El propio Enrique Valentí cocinará para los miembros de Forbes House y sus invitados, con un menú especial que recorrerá los platos icónicos (y los fuera de carta del chef) de una casa que, en muy poco tiempo, ha logrado hacerse un lugar propio en la conversación gastronómica de este país. Una oportunidad única de disfrutar de un restaurante en el que ya es prácticamente imposible reservar.
El precio por persona es de 100 euros (bebidas no incluidas). Las plazas son limitadas, condicionadas al reparto de mesas disponibles.

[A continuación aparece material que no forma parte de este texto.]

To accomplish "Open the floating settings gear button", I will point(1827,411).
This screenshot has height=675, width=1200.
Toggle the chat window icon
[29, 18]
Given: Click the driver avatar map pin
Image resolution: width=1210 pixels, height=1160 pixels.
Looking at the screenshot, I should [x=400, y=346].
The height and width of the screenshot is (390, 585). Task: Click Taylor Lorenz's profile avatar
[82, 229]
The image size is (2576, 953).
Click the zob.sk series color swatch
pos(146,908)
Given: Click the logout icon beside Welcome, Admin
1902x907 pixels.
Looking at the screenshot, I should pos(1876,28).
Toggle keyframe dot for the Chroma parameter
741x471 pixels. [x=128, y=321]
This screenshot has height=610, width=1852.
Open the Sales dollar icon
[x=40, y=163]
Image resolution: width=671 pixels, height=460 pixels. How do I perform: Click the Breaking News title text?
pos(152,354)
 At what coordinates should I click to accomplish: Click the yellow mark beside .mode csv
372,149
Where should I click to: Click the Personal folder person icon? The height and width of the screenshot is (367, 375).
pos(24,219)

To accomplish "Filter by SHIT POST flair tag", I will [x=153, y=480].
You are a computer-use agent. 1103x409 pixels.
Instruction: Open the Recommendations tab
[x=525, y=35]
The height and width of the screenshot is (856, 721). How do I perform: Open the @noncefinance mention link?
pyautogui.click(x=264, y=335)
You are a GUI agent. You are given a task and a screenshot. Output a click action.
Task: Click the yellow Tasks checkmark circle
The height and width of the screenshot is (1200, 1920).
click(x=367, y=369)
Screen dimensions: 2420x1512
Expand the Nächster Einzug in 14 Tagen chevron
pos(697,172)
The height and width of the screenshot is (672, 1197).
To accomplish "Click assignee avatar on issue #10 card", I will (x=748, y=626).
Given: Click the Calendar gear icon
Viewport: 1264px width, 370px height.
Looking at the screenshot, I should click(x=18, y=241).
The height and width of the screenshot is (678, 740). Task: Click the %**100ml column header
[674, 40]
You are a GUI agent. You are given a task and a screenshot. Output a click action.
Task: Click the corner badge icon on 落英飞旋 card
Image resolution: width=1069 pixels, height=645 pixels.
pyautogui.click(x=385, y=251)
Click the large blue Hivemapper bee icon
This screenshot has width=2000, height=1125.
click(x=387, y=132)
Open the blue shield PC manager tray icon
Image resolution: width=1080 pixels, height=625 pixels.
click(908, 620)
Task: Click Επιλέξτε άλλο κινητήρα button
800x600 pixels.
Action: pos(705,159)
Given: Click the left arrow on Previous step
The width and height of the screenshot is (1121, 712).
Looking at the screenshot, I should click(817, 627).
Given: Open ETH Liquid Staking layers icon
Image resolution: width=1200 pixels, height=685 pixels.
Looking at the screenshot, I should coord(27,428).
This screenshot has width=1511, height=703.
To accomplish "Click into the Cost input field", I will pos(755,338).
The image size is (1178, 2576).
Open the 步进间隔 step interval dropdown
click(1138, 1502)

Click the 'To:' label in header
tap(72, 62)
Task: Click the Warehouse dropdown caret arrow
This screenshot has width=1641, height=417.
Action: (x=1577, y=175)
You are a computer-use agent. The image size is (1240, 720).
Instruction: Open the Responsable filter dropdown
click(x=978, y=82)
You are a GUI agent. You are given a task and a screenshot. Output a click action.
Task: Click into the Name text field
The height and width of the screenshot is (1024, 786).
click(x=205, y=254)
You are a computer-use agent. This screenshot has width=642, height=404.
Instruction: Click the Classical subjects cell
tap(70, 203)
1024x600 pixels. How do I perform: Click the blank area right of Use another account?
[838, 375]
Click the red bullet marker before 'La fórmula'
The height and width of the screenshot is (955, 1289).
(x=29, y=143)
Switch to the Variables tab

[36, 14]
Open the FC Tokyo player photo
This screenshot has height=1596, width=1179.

Estas se asignarán en riguroso orden de recepción de las reservas.
Les rogamos que reconfirmen su asistencia dado el carácter excepcional de la cita: Caja de Cerillas cierra en fin de semana, y Enrique Valentí les atenderá en exclusiva en su restaurante.
Caja de Cerillas, la cocina con calma
Tras dos décadas afincado en Barcelona, el cocinero madrileño Enrique Valentí volvió a casa con un proyecto profundamente personal. En pleno barrio de Chamberí, donde creció, abrió Caja de Cerillas, un pequeño restaurante de apenas 25 plazas que marca un nuevo capítulo en su trayectoria. El local apuesta por un formato de casa de comidas contemporánea que reivindica la cocina cotidiana. Para Valentí, esta apertura supone una auténtica “vuelta a los orígenes”, tanto en lo personal como en lo culinario.
El chef llega a este momento con una amplia experiencia a sus espaldas. Formado en cocinas emblemáticas como Lúculo y Viridiana en Madrid o Drolma en Barcelona, pronto desarrolló una marcada influencia de la alta cocina francesa y de los clásicos de Escoffier. Con los años consolidó su faceta como creador de conceptos gastronómicos, impulsando proyectos muy conocidos en Barcelona. Caja de Cerillas representa un proyecto íntimo, concebido como una iniciativa propia en la que el cocinero asume todo el protagonismo.
El nombre del restaurante no es casual. Con solo 70 metros cuadrados y ocho mesas, el espacio recuerda literalmente a una pequeña caja de cerillas, un formato que Valentí describe como “microproducción”. La idea es cocinar con calma, para pocos comensales, y mantener el control absoluto de cada plato.
El comedor, pensado para evocar el salón de una casa, se decora con antiguas cartas y menús de restaurantes, reforzando esa atmósfera cercana y nostálgica. En la cocina, la propuesta es clara: producto de mercado y una carta breve que cambia según lo que ofrezca el día, una forma de cocinar sin artificios donde lo importante es, simplemente, dar bien de comer.